The 2,786 top came on March 9, halfway through the current correction—and right before stocks came crashing back to earth again.
The ups and downs have slowed of late, as the market has actually settled into a pretty tame holding pattern for the last couple weeks. That kind of quiet is a nice change. As our Chloe Lutts Jensen noted in a recent column, the U.S. stock market has already had more one-day swings of at least 1% through the four-plus months of 2018 than it did in all of 2017. The CBOE Volatility Index (VIX), though trending downward, is still higher than it was most of last year.
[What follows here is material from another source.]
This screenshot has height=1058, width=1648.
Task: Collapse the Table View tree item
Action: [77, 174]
So, even after a nice, steady earnings season-fueled run-up over the last six weeks, it’s still too early to proclaim with any certainty that the bulls have gained the upper hand for good. Typically, resistance and support levels narrow when stocks are caught in a trading range. Thus, any move above resistance at 2,786 would be a very good indication that the correction clouds may be parting.
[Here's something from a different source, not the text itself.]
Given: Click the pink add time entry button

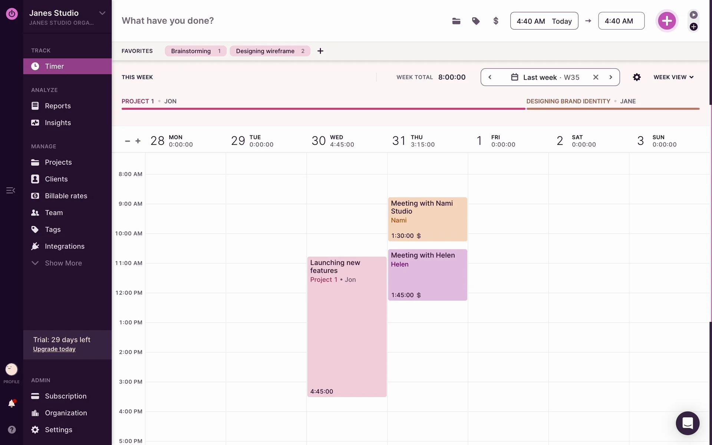Looking at the screenshot, I should [666, 21].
It seems like we’re safely above 2,581 support, but if this basing period results in another break to the downside, it could come into play again. If the S&P somehow falls below that support level, then this correction could still have plenty of legs.
For now, however, stocks are essentially in limbo. Markets are trending in the right direction, but the lack of clear conviction is a bit unnerving.
What should you do? Listen to our analysts, who are striking an optimistic-yet-cautious tone, as I wrote yesterday. Our Mike Cintolo says the intermediate-term trend is now up, but needs to see an upmove soon to declare the February-through-May market correction over.
In the meantime, don’t stop looking for buying opportunities, while keeping at least some cash on the sidelines until the bounce-back hits a level that we can fully trust. To me, that level would be 2,786 in the S&P 500.